■ Short problem
Find every line in the records below that contains the string "will" and copy each of those lines. Matching is case-sensitive.

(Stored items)
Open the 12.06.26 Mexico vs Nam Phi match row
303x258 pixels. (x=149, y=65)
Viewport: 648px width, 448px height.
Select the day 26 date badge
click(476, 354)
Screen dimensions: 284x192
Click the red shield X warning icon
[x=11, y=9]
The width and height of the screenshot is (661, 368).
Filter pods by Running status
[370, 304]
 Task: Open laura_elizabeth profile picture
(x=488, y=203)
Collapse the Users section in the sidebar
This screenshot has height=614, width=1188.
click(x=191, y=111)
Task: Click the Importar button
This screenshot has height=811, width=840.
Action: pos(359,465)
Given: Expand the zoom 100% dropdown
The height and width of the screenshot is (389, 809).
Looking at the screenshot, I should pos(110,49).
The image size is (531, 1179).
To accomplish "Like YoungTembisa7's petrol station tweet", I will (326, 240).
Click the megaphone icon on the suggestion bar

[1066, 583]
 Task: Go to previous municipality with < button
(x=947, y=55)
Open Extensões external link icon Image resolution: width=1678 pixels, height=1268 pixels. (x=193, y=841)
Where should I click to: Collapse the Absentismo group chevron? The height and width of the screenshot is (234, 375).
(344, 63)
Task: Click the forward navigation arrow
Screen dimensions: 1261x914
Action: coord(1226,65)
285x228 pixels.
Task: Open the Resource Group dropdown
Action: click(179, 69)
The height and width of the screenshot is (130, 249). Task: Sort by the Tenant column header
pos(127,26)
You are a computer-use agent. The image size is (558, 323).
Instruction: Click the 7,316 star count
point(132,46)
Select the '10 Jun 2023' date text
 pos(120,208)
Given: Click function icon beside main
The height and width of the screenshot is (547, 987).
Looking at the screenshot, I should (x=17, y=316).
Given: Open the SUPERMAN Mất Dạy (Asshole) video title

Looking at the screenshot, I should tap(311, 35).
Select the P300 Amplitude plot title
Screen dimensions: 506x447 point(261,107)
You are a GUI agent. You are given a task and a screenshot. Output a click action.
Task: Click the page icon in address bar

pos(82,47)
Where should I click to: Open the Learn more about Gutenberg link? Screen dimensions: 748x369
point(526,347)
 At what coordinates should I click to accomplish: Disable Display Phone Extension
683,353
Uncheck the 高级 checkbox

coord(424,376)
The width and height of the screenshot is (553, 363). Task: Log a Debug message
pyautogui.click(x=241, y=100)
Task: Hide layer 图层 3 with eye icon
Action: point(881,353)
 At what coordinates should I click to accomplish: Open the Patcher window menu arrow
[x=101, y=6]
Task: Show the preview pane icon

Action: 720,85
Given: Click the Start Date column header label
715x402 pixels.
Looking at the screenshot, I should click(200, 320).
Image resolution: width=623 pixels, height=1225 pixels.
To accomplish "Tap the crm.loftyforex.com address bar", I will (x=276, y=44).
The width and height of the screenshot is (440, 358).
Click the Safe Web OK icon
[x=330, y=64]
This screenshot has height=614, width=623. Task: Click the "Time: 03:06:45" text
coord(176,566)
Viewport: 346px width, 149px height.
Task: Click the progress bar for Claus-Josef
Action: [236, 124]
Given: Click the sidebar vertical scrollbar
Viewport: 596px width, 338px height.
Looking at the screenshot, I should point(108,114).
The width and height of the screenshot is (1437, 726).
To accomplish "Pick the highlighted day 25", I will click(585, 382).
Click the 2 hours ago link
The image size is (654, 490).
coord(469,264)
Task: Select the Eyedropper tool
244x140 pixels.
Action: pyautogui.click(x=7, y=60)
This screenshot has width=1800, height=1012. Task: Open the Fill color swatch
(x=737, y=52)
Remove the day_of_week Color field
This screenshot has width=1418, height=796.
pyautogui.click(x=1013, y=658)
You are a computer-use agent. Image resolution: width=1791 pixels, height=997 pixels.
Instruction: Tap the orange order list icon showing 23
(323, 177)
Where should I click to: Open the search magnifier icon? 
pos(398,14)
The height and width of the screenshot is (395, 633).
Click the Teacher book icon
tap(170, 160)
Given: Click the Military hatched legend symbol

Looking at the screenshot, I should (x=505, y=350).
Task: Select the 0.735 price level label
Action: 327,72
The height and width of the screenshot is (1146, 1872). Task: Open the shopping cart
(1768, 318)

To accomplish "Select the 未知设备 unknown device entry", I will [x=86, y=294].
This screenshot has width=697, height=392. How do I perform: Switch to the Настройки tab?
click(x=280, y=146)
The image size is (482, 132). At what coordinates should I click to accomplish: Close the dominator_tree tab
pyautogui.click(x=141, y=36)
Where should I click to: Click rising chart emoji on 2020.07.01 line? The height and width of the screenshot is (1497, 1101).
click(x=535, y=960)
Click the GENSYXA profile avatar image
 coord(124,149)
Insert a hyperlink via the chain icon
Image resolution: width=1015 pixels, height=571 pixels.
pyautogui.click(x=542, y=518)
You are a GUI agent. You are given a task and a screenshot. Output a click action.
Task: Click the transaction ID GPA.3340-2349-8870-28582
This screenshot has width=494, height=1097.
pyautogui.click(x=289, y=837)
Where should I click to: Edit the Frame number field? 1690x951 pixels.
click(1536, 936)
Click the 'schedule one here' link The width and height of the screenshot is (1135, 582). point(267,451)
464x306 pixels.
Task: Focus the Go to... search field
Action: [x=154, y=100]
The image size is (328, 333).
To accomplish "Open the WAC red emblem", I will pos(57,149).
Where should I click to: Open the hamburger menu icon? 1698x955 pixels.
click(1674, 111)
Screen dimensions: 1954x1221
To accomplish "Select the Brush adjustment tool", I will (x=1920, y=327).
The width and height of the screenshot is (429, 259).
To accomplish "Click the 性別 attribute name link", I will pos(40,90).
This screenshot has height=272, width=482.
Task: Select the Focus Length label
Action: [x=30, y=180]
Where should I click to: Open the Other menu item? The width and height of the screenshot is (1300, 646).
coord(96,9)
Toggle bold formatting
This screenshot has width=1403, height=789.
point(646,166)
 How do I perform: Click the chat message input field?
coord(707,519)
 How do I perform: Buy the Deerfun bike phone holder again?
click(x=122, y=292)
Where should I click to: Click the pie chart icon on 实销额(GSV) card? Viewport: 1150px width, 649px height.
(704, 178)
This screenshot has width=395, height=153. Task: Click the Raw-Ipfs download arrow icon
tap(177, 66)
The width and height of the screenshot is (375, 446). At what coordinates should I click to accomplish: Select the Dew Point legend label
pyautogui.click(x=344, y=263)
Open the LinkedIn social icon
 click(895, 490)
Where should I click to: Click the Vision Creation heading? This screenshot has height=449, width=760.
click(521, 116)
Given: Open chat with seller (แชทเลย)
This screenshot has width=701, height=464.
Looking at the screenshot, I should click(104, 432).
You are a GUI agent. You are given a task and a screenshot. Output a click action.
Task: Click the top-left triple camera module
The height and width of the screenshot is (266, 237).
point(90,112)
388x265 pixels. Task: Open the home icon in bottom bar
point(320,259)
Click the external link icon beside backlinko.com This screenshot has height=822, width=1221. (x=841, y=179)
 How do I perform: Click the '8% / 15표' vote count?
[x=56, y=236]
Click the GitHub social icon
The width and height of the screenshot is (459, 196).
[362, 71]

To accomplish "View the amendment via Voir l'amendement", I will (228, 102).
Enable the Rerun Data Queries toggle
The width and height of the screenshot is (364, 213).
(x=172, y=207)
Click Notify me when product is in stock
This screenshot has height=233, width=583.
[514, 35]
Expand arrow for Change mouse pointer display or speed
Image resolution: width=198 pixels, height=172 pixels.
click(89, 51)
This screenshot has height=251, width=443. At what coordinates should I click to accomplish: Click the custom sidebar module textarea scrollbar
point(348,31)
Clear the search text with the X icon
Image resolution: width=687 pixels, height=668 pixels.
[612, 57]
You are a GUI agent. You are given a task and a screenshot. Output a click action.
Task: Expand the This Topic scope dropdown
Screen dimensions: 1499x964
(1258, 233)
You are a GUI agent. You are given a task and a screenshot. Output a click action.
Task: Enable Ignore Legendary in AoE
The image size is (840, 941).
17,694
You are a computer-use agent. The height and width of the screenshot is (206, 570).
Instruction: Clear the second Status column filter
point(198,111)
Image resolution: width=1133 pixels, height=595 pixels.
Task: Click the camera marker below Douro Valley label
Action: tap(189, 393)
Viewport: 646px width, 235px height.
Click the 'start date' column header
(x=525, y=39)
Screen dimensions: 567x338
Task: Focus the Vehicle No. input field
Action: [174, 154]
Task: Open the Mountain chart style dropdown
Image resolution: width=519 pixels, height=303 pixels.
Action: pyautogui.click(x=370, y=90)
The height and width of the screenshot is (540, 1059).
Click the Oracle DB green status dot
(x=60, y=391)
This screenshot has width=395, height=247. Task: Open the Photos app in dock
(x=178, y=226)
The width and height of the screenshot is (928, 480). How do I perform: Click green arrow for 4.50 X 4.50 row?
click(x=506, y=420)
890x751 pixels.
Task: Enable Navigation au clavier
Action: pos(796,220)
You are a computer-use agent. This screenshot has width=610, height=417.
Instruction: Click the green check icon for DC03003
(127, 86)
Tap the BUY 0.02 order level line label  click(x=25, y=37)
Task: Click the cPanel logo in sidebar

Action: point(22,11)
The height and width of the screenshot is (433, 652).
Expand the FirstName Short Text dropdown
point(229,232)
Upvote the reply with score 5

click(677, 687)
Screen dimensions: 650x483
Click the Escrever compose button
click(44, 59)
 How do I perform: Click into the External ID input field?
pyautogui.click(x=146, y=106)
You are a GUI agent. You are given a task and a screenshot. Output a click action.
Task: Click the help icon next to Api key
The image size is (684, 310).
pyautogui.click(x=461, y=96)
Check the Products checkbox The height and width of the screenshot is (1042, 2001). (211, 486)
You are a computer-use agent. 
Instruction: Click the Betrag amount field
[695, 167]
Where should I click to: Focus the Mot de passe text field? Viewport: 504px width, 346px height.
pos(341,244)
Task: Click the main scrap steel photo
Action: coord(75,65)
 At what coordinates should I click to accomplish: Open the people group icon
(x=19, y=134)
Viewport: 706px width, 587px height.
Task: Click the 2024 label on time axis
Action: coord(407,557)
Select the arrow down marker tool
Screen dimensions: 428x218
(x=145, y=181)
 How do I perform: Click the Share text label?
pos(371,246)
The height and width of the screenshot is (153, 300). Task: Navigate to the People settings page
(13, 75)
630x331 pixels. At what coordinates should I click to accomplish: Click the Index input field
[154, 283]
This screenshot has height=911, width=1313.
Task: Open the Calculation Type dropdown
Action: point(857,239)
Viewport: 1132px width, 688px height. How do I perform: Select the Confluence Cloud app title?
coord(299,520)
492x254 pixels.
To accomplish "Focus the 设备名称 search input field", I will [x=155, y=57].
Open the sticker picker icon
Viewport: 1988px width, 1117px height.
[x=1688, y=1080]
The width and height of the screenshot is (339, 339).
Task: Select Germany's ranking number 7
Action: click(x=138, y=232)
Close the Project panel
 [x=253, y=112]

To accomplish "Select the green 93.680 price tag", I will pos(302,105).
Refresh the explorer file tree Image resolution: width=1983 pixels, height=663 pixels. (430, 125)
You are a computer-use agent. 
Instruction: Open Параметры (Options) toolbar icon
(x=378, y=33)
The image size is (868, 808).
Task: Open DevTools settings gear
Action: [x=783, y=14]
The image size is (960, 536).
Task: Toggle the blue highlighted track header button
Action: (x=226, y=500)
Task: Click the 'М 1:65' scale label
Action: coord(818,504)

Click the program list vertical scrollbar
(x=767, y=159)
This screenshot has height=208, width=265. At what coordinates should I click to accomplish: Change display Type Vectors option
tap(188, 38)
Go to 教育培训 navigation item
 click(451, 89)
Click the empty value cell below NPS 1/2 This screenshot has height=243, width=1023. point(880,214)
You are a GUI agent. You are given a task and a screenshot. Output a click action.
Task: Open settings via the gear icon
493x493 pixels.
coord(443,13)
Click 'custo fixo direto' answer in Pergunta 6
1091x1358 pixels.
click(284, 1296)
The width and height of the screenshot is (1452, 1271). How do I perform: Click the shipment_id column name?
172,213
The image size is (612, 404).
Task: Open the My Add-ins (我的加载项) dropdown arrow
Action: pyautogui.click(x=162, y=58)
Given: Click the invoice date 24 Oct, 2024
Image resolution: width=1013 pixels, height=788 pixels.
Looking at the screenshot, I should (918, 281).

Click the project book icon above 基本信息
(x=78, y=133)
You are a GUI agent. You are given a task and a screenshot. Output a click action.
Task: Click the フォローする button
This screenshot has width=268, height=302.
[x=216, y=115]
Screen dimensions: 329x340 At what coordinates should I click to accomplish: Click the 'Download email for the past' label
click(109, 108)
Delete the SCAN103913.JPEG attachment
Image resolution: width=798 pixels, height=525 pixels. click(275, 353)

■ Response
To accomplish "Like YoungTembisa7's petrol station tweet", I will (326, 240).
To accomplish "Tap the crm.loftyforex.com address bar", I will (x=276, y=44).
To accomplish "Pick the highlighted day 25", I will click(585, 382).
To accomplish "Select the 未知设备 unknown device entry", I will [x=86, y=294].
To accomplish "Open the WAC red emblem", I will pos(57,149).
To accomplish "Select the Brush adjustment tool", I will (x=1920, y=327).
To accomplish "Click the 性別 attribute name link", I will pos(40,90).
To accomplish "View the amendment via Voir l'amendement", I will (228, 102).
To accomplish "Focus the 设备名称 search input field", I will [x=155, y=57].
To accomplish "Select the green 93.680 price tag", I will pos(302,105).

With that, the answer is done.